- [Extracted information]
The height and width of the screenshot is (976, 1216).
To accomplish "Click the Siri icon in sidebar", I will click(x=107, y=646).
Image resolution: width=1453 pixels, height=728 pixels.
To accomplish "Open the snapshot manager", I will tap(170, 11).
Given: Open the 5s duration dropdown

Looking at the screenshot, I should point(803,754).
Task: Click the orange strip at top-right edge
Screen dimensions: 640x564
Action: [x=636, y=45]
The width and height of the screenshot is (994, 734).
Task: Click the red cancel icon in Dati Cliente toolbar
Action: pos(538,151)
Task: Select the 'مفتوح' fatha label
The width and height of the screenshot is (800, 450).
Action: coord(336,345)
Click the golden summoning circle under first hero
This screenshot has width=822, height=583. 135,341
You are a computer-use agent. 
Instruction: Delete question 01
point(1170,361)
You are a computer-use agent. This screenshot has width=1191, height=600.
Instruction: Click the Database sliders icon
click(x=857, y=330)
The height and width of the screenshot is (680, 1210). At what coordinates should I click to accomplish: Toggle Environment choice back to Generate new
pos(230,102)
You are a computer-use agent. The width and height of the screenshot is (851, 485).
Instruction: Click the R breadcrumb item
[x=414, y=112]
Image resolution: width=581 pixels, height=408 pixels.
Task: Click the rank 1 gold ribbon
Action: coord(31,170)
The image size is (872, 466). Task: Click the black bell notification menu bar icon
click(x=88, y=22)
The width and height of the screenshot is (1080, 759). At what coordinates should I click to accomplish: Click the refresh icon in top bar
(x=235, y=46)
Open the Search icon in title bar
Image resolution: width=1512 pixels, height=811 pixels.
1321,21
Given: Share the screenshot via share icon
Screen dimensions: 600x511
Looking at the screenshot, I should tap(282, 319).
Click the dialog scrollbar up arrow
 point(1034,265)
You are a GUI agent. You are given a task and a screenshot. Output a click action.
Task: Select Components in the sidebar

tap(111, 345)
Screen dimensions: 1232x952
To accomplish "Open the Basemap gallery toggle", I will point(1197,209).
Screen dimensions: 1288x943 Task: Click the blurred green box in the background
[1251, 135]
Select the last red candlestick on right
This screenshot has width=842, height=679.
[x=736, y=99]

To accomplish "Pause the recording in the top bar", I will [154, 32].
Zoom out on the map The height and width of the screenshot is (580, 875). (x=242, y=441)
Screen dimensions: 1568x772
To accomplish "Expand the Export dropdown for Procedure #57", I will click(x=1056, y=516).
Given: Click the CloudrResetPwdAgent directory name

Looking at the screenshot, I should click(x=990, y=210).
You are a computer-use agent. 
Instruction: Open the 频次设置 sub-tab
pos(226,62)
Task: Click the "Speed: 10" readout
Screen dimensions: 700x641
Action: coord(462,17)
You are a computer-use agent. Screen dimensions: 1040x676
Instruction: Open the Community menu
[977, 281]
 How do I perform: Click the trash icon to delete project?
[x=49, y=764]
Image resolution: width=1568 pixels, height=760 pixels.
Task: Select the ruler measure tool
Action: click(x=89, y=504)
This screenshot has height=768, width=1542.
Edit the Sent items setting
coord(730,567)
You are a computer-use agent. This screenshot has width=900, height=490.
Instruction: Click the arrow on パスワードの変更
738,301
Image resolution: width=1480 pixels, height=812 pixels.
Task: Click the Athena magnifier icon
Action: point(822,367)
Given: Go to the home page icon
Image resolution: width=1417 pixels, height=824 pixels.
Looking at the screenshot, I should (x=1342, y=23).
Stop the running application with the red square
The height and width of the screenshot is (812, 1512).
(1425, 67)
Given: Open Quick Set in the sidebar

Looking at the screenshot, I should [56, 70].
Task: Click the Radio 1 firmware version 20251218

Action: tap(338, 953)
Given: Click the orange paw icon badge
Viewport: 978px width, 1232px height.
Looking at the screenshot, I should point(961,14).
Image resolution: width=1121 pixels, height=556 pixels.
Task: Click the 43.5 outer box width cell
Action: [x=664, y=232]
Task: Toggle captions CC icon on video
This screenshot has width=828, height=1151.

- [What you have to do]
All records above must be set down exactly, please.

- [Response to this exercise]
The height and width of the screenshot is (976, 1216).
To accomplish "Click the Siri icon in sidebar", I will click(x=107, y=646).
Image resolution: width=1453 pixels, height=728 pixels.
To accomplish "Open the snapshot manager", I will tap(170, 11).
Given: Open the 5s duration dropdown

Looking at the screenshot, I should point(803,754).
Task: Click the orange strip at top-right edge
Screen dimensions: 640x564
Action: [x=636, y=45]
The width and height of the screenshot is (994, 734).
Task: Click the red cancel icon in Dati Cliente toolbar
Action: pos(538,151)
Task: Select the 'مفتوح' fatha label
The width and height of the screenshot is (800, 450).
Action: coord(336,345)
Click the golden summoning circle under first hero
This screenshot has width=822, height=583. 135,341
You are a computer-use agent. 
Instruction: Delete question 01
point(1170,361)
You are a computer-use agent. This screenshot has width=1191, height=600.
Instruction: Click the Database sliders icon
click(x=857, y=330)
The height and width of the screenshot is (680, 1210). At what coordinates should I click to accomplish: Toggle Environment choice back to Generate new
pos(230,102)
You are a computer-use agent. The width and height of the screenshot is (851, 485).
Instruction: Click the R breadcrumb item
[x=414, y=112]
Image resolution: width=581 pixels, height=408 pixels.
Task: Click the rank 1 gold ribbon
Action: coord(31,170)
The image size is (872, 466). Task: Click the black bell notification menu bar icon
click(x=88, y=22)
The width and height of the screenshot is (1080, 759). At what coordinates should I click to accomplish: Click the refresh icon in top bar
(x=235, y=46)
Open the Search icon in title bar
Image resolution: width=1512 pixels, height=811 pixels.
1321,21
Given: Share the screenshot via share icon
Screen dimensions: 600x511
Looking at the screenshot, I should tap(282, 319).
Click the dialog scrollbar up arrow
 point(1034,265)
You are a GUI agent. You are given a task and a screenshot. Output a click action.
Task: Select Components in the sidebar

tap(111, 345)
Screen dimensions: 1232x952
To accomplish "Open the Basemap gallery toggle", I will point(1197,209).
Screen dimensions: 1288x943 Task: Click the blurred green box in the background
[1251, 135]
Select the last red candlestick on right
This screenshot has width=842, height=679.
[x=736, y=99]

To accomplish "Pause the recording in the top bar", I will [154, 32].
Zoom out on the map The height and width of the screenshot is (580, 875). (x=242, y=441)
Screen dimensions: 1568x772
To accomplish "Expand the Export dropdown for Procedure #57", I will click(x=1056, y=516).
Given: Click the CloudrResetPwdAgent directory name

Looking at the screenshot, I should click(x=990, y=210).
You are a computer-use agent. 
Instruction: Open the 频次设置 sub-tab
pos(226,62)
Task: Click the "Speed: 10" readout
Screen dimensions: 700x641
Action: coord(462,17)
You are a computer-use agent. Screen dimensions: 1040x676
Instruction: Open the Community menu
[977, 281]
 How do I perform: Click the trash icon to delete project?
[x=49, y=764]
Image resolution: width=1568 pixels, height=760 pixels.
Task: Select the ruler measure tool
Action: click(x=89, y=504)
This screenshot has height=768, width=1542.
Edit the Sent items setting
coord(730,567)
You are a computer-use agent. This screenshot has width=900, height=490.
Instruction: Click the arrow on パスワードの変更
738,301
Image resolution: width=1480 pixels, height=812 pixels.
Task: Click the Athena magnifier icon
Action: point(822,367)
Given: Go to the home page icon
Image resolution: width=1417 pixels, height=824 pixels.
Looking at the screenshot, I should (x=1342, y=23).
Stop the running application with the red square
The height and width of the screenshot is (812, 1512).
(1425, 67)
Given: Open Quick Set in the sidebar

Looking at the screenshot, I should [56, 70].
Task: Click the Radio 1 firmware version 20251218

Action: tap(338, 953)
Given: Click the orange paw icon badge
Viewport: 978px width, 1232px height.
Looking at the screenshot, I should point(961,14).
Image resolution: width=1121 pixels, height=556 pixels.
Task: Click the 43.5 outer box width cell
Action: [x=664, y=232]
Task: Toggle captions CC icon on video
This screenshot has width=828, height=1151.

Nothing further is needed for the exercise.